* _INSTRUCTIONS TO FOLLOW_
Without any pictures, copy the records below once more, exactly as they are.

* _GIVEN RECORDS_
........

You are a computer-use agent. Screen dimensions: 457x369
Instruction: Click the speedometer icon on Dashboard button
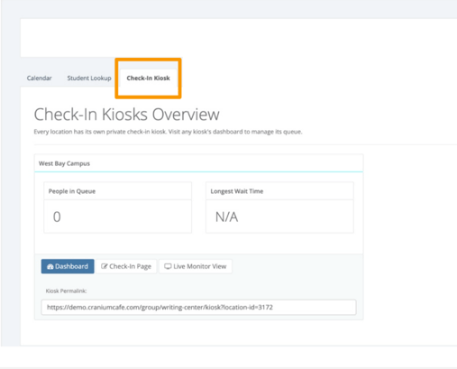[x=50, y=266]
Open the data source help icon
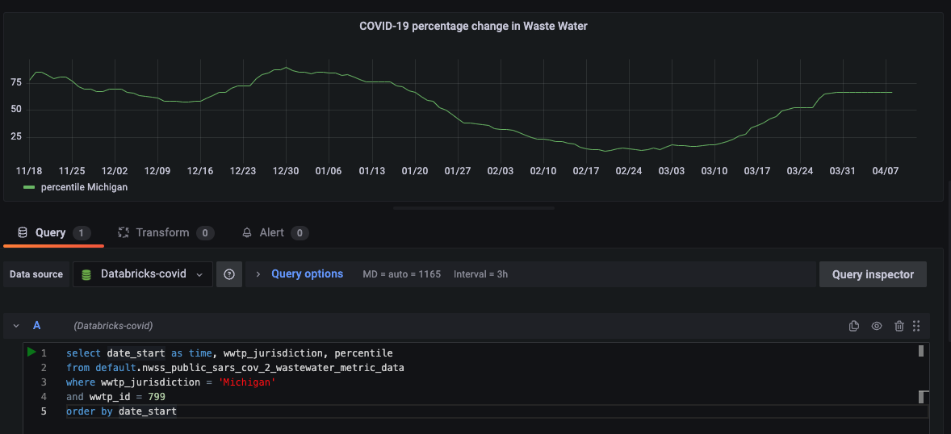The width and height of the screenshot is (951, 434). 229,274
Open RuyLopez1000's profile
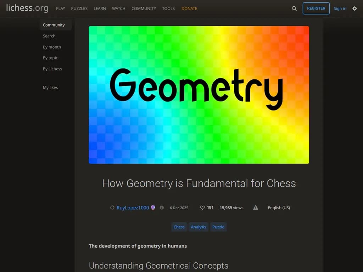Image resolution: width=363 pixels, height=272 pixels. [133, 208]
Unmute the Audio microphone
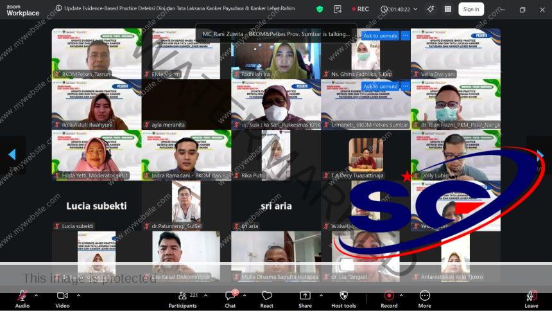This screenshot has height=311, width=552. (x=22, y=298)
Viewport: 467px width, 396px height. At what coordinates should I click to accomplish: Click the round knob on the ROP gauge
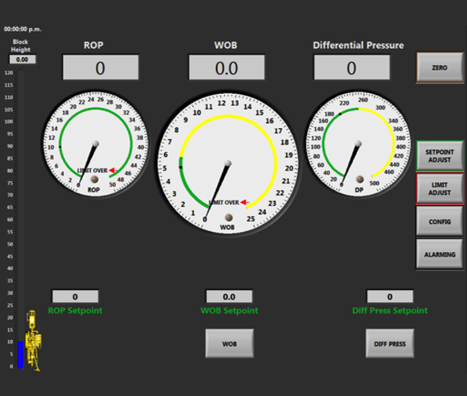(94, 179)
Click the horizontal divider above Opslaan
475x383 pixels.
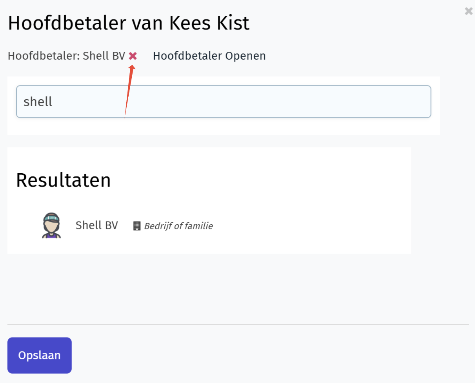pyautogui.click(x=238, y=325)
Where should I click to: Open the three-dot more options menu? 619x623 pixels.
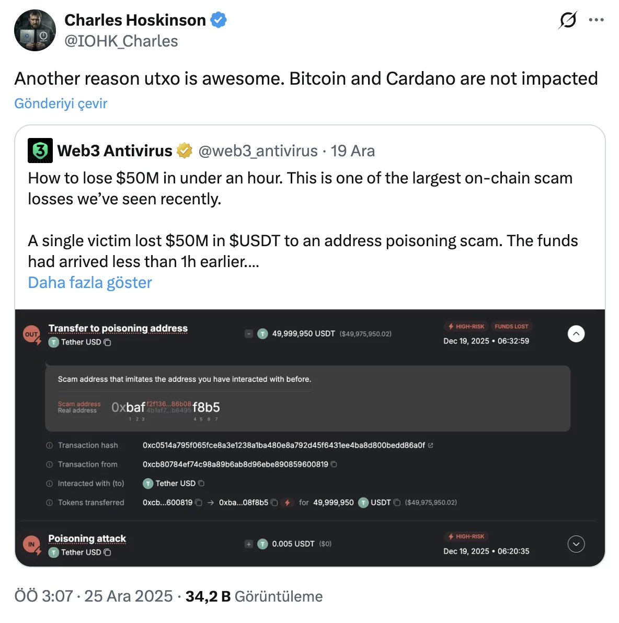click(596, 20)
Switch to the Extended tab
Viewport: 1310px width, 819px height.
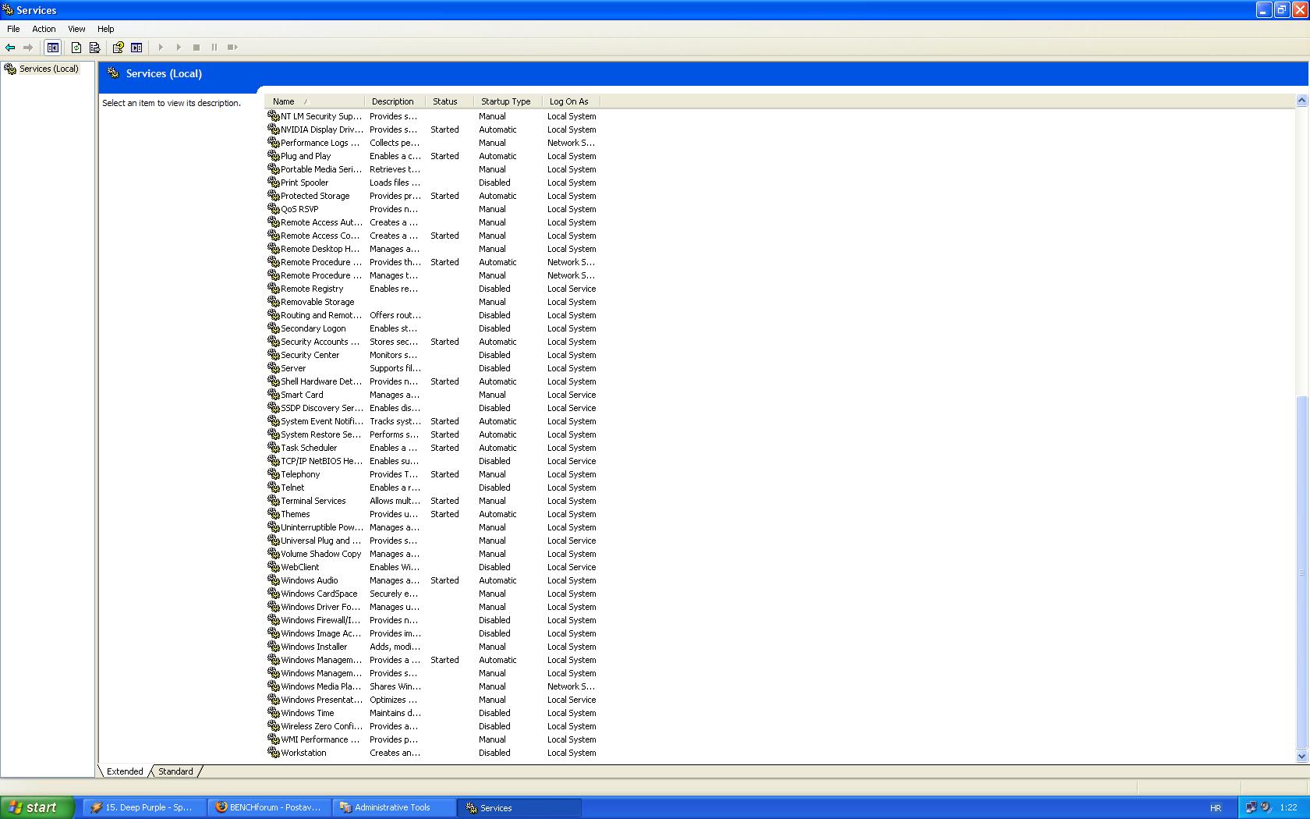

........

* _SOLUTION_
You are a computer-use agent. Screen dimensions: 457x369
Instruction: Click the speedometer icon on Dashboard button
[x=50, y=266]
Open the data source help icon
The width and height of the screenshot is (951, 434). 229,274
Open RuyLopez1000's profile
Image resolution: width=363 pixels, height=272 pixels. [133, 208]
Unmute the Audio microphone
This screenshot has height=311, width=552. (x=22, y=298)
Viewport: 467px width, 396px height. At what coordinates should I click to accomplish: Click the round knob on the ROP gauge
(94, 179)
Click the horizontal divider above Opslaan
475x383 pixels.
pyautogui.click(x=238, y=325)
Where should I click to: Open the three-dot more options menu? 619x623 pixels.
click(596, 20)
Switch to the Extended tab
Viewport: 1310px width, 819px height.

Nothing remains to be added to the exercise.